El padre de Josefo fue encarcelado, y nadie tenía acceso a él. Josefo invitaba celosamente a los judíos a rendirse y, con demasiada imprudencia, se acercó a la muralla para proteger su país junto a su padre. En ese lugar, golpeado en la cabeza por una piedra, cayó, y casi habría sido asesinado por las armas arrojadizas desde arriba, a menos que por orden de Tito se hubieran enviado quienes lo rescataron, protegido por sus escudos. La madre de Josefo, al enterarse de la herida de su hijo, y aterrorizada por los gritos de los bandidos que se burlaban de su muerte, se alarmó y confió al mismo tiempo.

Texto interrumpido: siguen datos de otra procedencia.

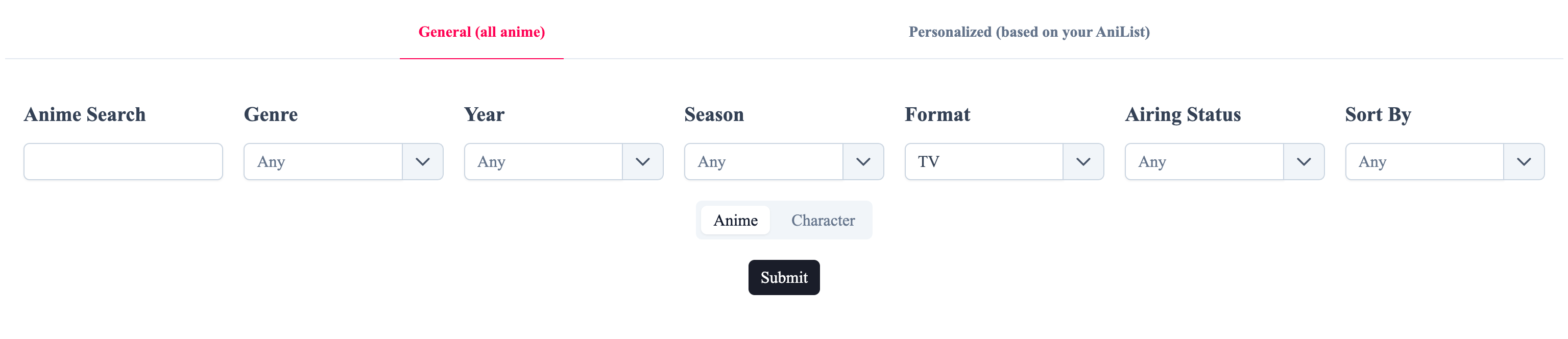1568x339 pixels.
Task: Select the Airing Status filter dropdown
Action: click(x=1205, y=161)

También comenzó a lamentarse lastimosamente por haberse salvado por estos frutos de fecundidad, por no haber obtenido el servicio de un hijo vivo ni enterrado muerto. Había sido su oración que él diera sepultura a su madre, que ella exhalara su último aliento entre sus manos, que él calentaría los fríos miembros de su moribunda, que recogería los últimos alientos de su boca, que cerraría los ojos de la moribunda, que calmaría su rostro aún respirando. Pero como había escapado a su oración, habría sido un consuelo, si ella misma hubiera podido estar presente en los últimos momentos de su hijo moribundo (ciertamente una circunstancia miserable, pero soportable, sin embargo), que a quien hubiera deseado que la sobreviviera, ella celebraría sus ritos funerarios "aunque fuera desde la pared" (según decía). En concreto, esto es lo que ella dijo:

"Que se me permita ver el cadáver de mi hijo, aunque no se me permita tocarlo. ¡Ojalá nadie lo impidiera! Pero ¿a quién debería temer, abandonada por un hijo tan grande? ¿Por qué debería temer, para quien morir es un acto de bondad? ¡Ojalá todos volvieran sus armas contra mí, para que me atravesasen con una espada! Lo que no pude hacer viva, muerta al menos cubriré el cuerpo de mi hijo con mi ropa. La túnica de uno basta para el entierro de dos, y quizás algún enemigo sienta piedad, para que con el manto del hijo cubra los ojos de la madre y una ojos con ojos, manos con manos, rostros con rostros".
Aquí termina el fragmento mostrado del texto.